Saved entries
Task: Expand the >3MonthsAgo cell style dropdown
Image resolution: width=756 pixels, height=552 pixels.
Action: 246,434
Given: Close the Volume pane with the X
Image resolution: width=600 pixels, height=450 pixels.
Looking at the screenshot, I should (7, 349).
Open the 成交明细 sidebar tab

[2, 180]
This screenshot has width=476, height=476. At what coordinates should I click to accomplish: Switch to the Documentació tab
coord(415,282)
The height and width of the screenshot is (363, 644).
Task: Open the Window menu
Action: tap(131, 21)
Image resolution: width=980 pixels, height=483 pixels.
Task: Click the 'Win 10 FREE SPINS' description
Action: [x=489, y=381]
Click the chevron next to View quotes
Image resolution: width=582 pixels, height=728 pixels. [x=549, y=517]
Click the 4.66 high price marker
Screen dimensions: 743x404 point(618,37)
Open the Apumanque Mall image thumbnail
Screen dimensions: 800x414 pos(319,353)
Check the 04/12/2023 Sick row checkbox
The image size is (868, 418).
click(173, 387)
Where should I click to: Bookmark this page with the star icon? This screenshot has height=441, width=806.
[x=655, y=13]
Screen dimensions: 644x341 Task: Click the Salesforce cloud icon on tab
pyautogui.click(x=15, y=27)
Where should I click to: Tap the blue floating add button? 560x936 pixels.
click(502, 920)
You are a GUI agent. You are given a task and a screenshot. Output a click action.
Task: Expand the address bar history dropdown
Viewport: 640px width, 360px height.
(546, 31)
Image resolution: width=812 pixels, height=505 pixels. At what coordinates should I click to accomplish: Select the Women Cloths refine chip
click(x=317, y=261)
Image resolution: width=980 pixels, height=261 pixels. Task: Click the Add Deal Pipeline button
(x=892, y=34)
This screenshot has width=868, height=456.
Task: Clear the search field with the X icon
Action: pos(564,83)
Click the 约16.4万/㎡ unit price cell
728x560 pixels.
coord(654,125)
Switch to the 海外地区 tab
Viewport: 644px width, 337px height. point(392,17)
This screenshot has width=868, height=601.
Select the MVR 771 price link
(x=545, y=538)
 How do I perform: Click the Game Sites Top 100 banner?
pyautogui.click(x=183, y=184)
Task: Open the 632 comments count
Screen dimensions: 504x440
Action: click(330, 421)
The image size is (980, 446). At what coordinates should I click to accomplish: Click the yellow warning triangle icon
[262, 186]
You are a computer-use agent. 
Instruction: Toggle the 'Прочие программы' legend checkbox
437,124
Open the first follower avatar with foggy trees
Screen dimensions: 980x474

What this task involves —
The lines to return are those in the entries above that include "dropdown".

Answer for the task —
Task: Expand the >3MonthsAgo cell style dropdown
Task: Expand the address bar history dropdown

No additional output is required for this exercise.